International best-selling novel about people coming together to preserve Jane Austen's home and legacy.
Set in the years leading up to and during World War II, this charming story is built on an intriguing premise. The residents of Chawton, Hampshire, do not appreciate all that their Jane Austen connection can do for their peaceful village until a visit by an American fan of the early nineteenth-century novelist converts one man of the village from H. Rider Haggard’s adventure fiction to Austen’s domestic fiction. Eventually a couple of independent-minded women, along with influential men who support them, develop a scheme to save Austen’s legacy and improve the village’s economy.

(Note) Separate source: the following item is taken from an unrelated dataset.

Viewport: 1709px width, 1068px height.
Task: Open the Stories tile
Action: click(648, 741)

Jenner’s novel relies on characters that could have sprung from Austen’s imagination: an intelligent girl from a large family who has to make her own way in the world, a bold teacher who prescribes a “steady diet of lady authors” for the boys in her school, a mature widower who falls in love with a vivacious young woman, a rich but insensitive husband, a self-educated farmer, an heiress who gave up her chance at love at her father’s insistence. Jenner does not rely only on a reader’s familiarity with the most famous of Austen’s stories, Pride and Prejudice, but also draws heavily from Emma and Persuasion, while updating the world her characters live in.

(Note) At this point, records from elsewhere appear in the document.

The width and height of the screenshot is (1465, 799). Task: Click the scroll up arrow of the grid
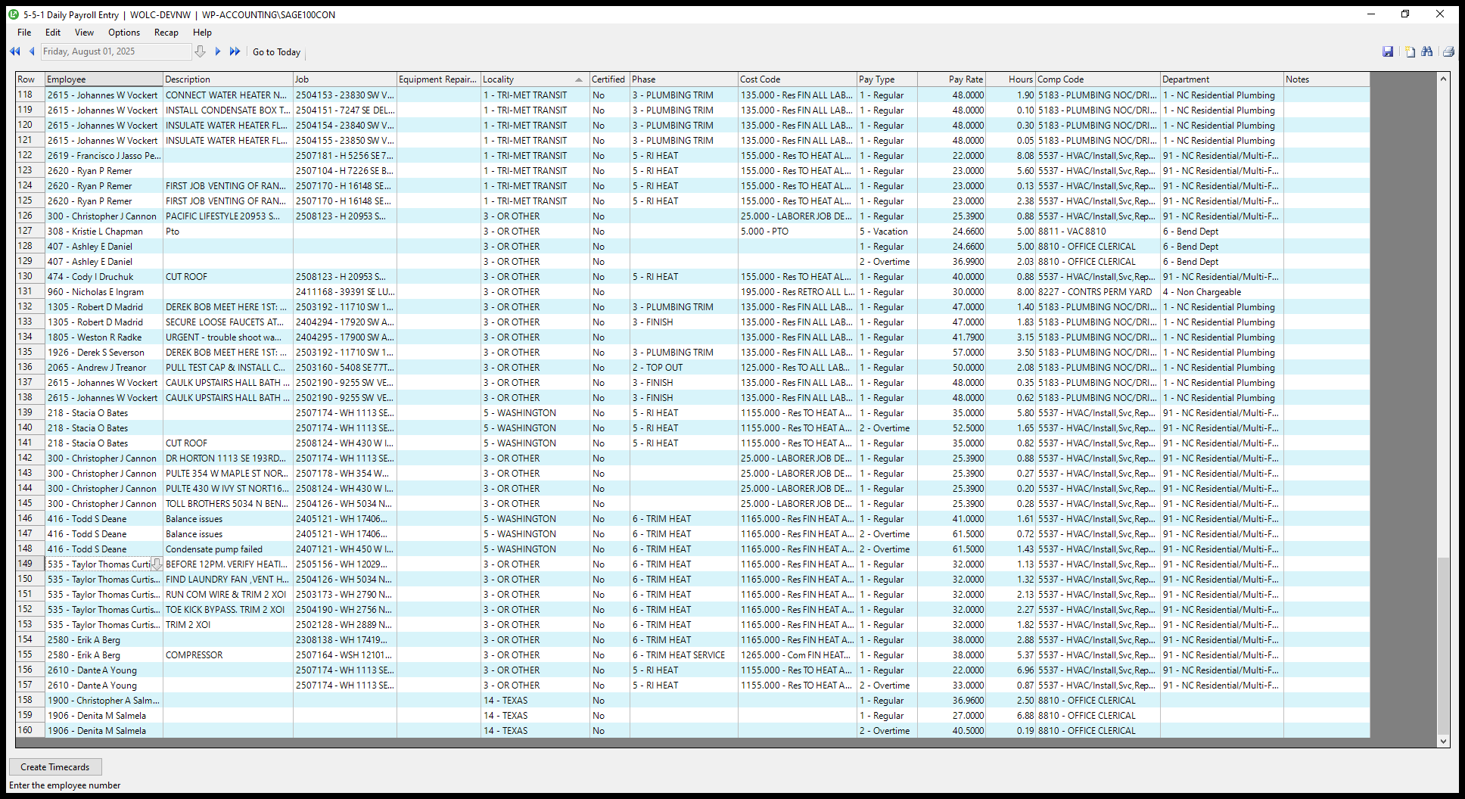click(1444, 79)
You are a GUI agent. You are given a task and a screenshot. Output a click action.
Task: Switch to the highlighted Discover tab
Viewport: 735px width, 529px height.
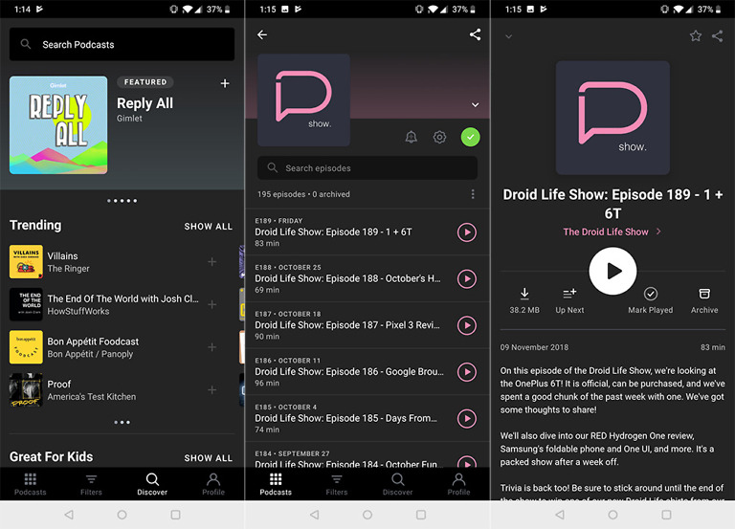click(x=152, y=483)
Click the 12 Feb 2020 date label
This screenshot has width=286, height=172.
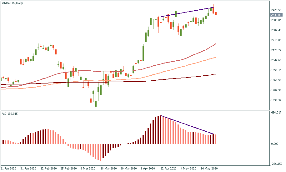49,168
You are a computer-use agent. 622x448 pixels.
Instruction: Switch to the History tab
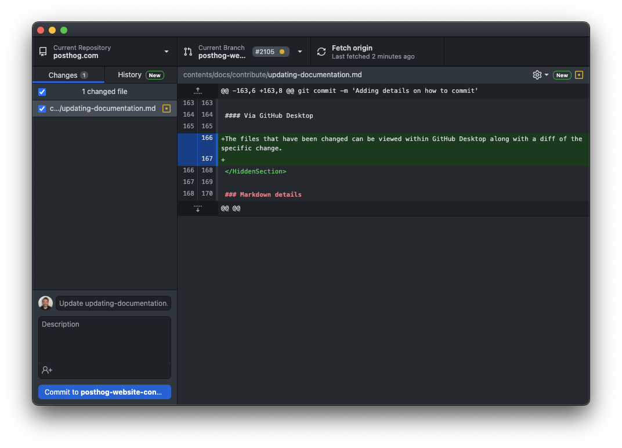click(130, 75)
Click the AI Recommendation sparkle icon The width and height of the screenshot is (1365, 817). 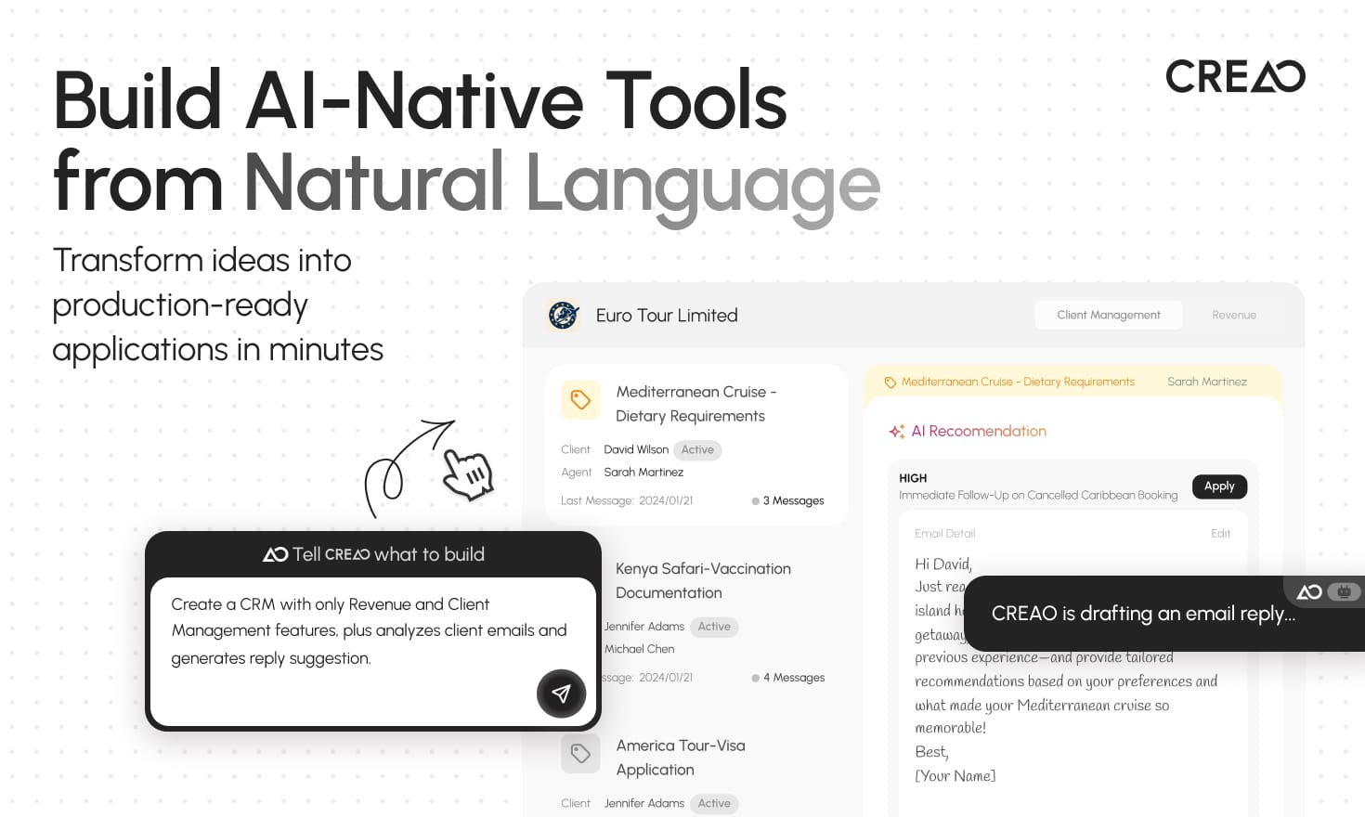click(x=896, y=432)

Thus, the relatively new medium of talkies plays a major part in Jenner’s novel, from the celebrity of actresses and movie producers to the social activity of going to the movie theatre. Yet for the more intelligent of Jenner’s characters, collecting books, reading them, and discussing them are far more admirable pursuits than the more mundane movie night. While some residents of Chawton complain about gawking tourists, others profit from the growing interest in the life of Jane Austen, not merely her books.

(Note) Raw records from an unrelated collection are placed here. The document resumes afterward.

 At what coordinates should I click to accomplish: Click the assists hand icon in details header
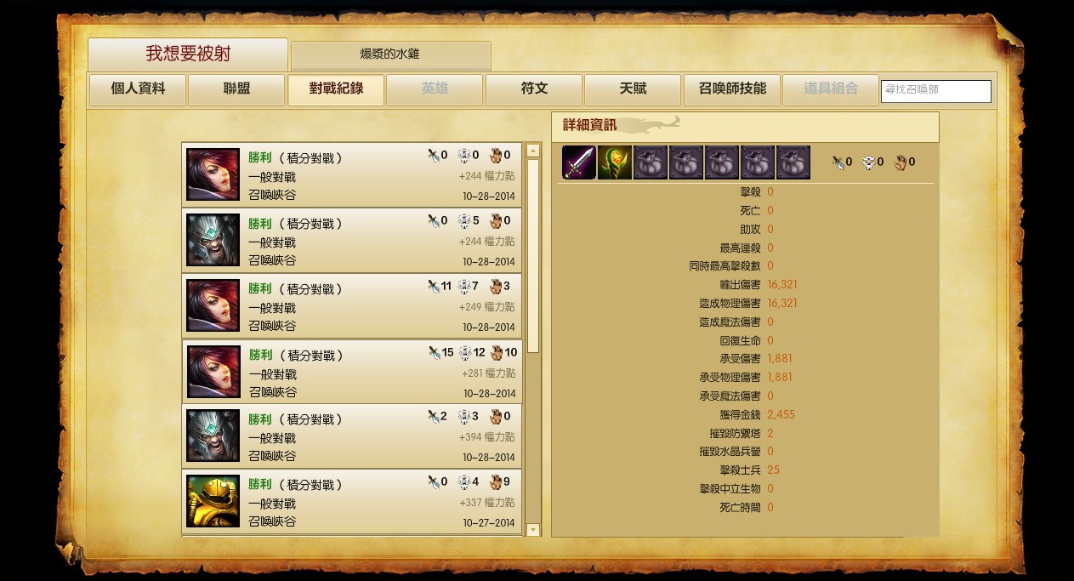tap(901, 162)
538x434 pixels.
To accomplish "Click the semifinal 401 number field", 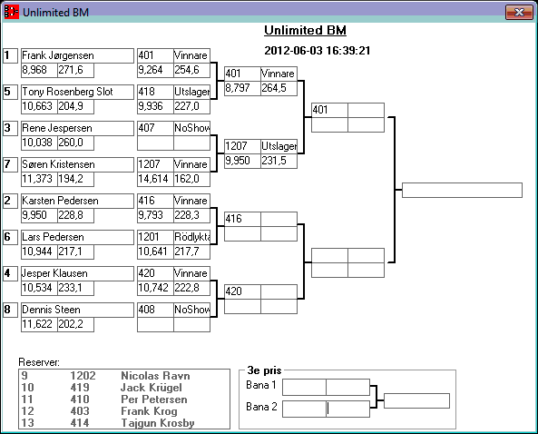I will pos(329,110).
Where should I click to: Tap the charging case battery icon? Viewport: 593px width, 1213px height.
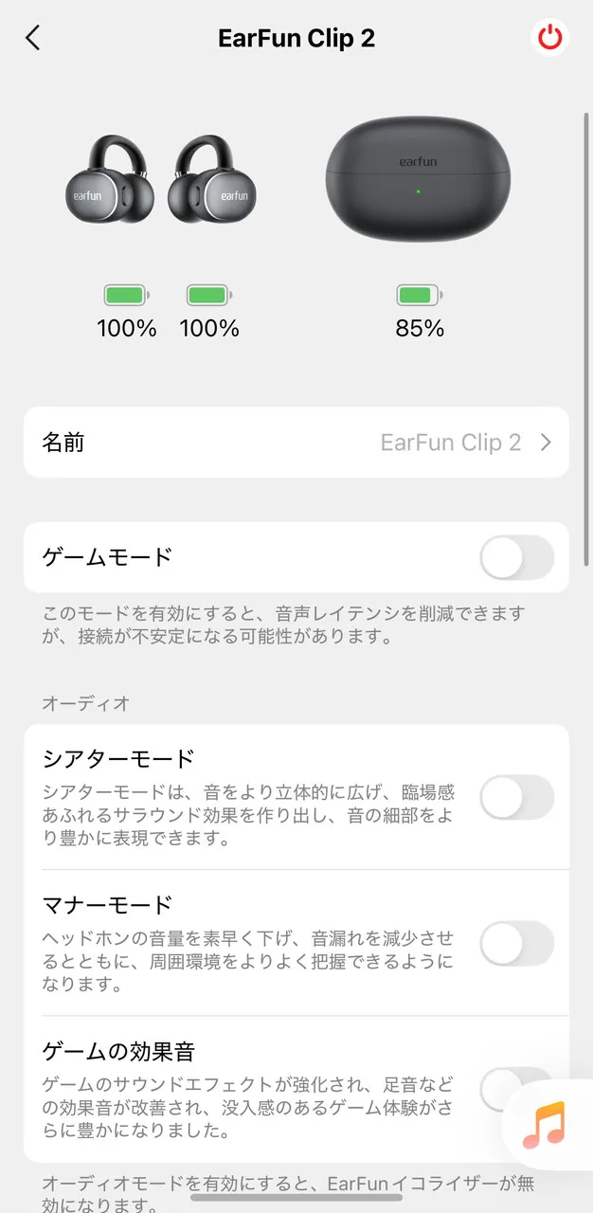pyautogui.click(x=420, y=296)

Jenner has written a lively story about a group of people who love and admire Austen. For a diehard Austen fan, the allusions to her books and characters should add some spice to what otherwise might be predictable outcomes. For others, the Austen-style plot twists and just deserts may seem fresh.
Above all, the women in this World War II era are financially and emotionally independent in a way that Austen’s female characters could have only dreamed of, and the men largely want the same thing as their women do, making this an unusually female-centric story. In this way, Jenner has created a place for women to shine.